Sialnya, pasca pengakuanku pada Oma dan Aldi mengenai perkara penipuan dan perselingkuhan, mendadak si Letoy ditugaskan oleh Oma Sarmani untuk selalu mengantar jemputku. Untuk sampai ke tempat ini saja aku harus mengecoh Aldi dengan pura-pura lembur. Aku memintanya untuk pulang, serta kembali menjemput pukul delapan malam. Begitu adikku pergi, aku langsung mengendap-endap keluar kantor. Sayangnya, meskipun Aldi berhasil ditangani, tetapi masih ada si Rere Tengik yang menghalangi rencana. Jadi kali ini aku harus adu mulut habis-habisan dengan si perempuan gila di hadapanku, walau kondisiku masih mengenakan seragam cokelat PNS dan menenteng tas kerja.

"Kau pikir aku bodoh? Jelas-jelas barusan aku lihat Jordi di jendela!" teriakku tepat di depan muka Rere. Sekali pun mataku minus dan sekarang sudah gelap, tapi cahaya lampu di dalam rumah Jordi terang benderang. Aku bisa melihat dengan jelas sosok si Berengsek sedang mengintip di balik jendela.

"Hei Jordi, keluar kau! Dasar penipu! Kembalikan uang 100 jutaku!" Aku menjerit sekuat tenaga.

Ibu Jordi keluar dari rumah dengan wajah merah padam sambil berkata, "Heh, pergi kau! Pergi! Jangan fitnah anakku! Jangan datang ke sini kalau cuma mau mempermalukan keluargaku! Sejak awal aku tidak pernah suka padamu. Perempuan miskin, tidak tahu adat!" Ucapannya menyayat hatiku dan menimbulkan luka yang dalam. Sebelumnya dia memang selalu bermulut ketus dan memerintahku dengan seenaknya. Namun, aku selalu memakluminya. Sekarang aku benar-benar sadar ternyata tidak pernah ada rasa sayang sedikit pun darinya untukku.

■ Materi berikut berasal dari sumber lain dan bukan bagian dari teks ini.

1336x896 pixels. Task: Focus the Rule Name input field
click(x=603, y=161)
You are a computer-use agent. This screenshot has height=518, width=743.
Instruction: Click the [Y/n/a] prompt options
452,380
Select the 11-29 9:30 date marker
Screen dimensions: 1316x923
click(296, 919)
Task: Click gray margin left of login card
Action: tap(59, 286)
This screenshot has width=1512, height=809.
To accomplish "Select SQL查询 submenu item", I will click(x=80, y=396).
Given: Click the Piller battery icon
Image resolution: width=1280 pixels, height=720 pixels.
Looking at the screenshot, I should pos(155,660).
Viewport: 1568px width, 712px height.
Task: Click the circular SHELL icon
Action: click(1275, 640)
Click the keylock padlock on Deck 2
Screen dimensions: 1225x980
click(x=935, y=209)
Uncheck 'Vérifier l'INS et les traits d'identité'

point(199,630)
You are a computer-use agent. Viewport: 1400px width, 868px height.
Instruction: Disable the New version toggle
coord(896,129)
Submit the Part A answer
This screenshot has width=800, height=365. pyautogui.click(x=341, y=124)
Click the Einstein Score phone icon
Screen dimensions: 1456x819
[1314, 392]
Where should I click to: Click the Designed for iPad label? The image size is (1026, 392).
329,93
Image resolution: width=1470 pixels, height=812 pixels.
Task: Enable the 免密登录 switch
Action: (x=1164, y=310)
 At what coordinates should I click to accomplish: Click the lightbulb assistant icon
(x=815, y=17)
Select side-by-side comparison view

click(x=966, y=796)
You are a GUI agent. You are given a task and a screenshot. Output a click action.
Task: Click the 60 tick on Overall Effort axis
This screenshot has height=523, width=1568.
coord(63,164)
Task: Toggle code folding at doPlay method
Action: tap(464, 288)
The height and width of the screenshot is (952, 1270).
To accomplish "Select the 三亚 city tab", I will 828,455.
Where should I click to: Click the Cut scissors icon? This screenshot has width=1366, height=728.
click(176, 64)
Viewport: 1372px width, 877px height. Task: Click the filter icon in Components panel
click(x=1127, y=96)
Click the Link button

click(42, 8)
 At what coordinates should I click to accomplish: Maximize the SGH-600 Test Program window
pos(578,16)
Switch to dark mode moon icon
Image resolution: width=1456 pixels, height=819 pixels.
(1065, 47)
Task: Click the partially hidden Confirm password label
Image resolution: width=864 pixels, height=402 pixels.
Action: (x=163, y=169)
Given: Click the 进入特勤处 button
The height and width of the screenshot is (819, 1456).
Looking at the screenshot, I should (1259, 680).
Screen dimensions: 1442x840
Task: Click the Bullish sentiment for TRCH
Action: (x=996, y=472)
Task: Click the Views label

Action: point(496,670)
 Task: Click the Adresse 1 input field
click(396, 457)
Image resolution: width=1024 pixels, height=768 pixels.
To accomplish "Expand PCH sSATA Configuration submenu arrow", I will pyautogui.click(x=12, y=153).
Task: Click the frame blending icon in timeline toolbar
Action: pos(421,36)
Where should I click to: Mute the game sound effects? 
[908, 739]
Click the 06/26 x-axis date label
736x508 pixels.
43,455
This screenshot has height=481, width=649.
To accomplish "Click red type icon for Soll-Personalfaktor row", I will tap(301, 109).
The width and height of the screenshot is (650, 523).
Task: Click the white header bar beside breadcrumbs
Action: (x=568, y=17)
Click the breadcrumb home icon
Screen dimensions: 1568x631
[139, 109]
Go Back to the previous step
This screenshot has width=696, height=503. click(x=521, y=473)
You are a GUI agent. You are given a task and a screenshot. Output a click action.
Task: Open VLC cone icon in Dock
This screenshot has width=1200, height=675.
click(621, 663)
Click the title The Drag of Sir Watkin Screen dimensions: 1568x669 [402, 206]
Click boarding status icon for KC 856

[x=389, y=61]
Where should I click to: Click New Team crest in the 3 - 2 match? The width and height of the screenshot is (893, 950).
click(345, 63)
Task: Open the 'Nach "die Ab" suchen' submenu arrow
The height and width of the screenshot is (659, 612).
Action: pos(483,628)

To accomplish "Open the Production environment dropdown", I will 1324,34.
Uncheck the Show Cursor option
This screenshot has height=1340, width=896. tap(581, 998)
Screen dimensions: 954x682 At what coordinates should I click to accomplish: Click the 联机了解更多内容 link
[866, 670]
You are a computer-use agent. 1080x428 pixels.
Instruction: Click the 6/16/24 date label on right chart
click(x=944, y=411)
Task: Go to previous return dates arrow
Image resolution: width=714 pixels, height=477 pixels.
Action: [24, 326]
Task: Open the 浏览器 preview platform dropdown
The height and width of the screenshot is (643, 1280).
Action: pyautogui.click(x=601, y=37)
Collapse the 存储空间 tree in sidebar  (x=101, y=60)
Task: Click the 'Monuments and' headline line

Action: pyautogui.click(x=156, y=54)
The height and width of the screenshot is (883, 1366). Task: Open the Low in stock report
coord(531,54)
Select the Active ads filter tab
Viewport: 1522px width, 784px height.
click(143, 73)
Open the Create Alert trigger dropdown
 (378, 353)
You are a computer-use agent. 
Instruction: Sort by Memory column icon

Entah sejak kapan pertengkaran kami mengundang rasa penasaran para tetangga. Orang-orang telah keluar dari rumah mereka masing-masing. Beberapa di antaranya berkerumun di belakangku.

"Aku tidak akan pergi sebelum anak Ibu mengembalikan uangku!" cecarku dengan nada paling dingin.

Dua orang pria datang mendekati kami, salah satunya memiliki berewok lebat dan berperut buncit sepertiku, serta seorang pria botak berpakaian cokelat dengan tulisan satpam di dada. "Ada apa ini?" tanya pria berewok kepadaku.

"Pak RT, perempuan ini seenaknya berteriak, memfitnah, dan mengganggu ketenangan. Tolong usir dia, Pak," sambar Ibu Jordi dengan cepat. Kentara sekali bahwa ia sangat tidak ingin Pak RT dan massa berpihak padaku. Tentu saja kali ini aku tidak akan mengalah.

"Bohong! Anaknya yang bernama Jordi sudah menipu saya sebesar 100 juta. Katanya uang itu akan dipakai untuk persiapan pernikahan kami, tapi ternyata dia selingkuh dan membawa kabur uangku ..." Belum selesai aku berbicara, Ibu Jordi sudah memotongku.

"Dasar pembohong! Anak saya tidak akan melakukan perbuatan hina seperti itu. Anak saya juga tidak akan pernah mau menikah dengan perempuan seperti kamu!" sungut Ibu Jordi sambil menunjukku berkali-kali.

"Sudah, sudah! Mari kita selesaikan baik-baik saja!" ujar Pak RT sambil merentangkan kedua tangannya, memberikan sinyal agar aku dan Ibu Jordi saling menjaga jarak aman untuk menghindari kontak fisik.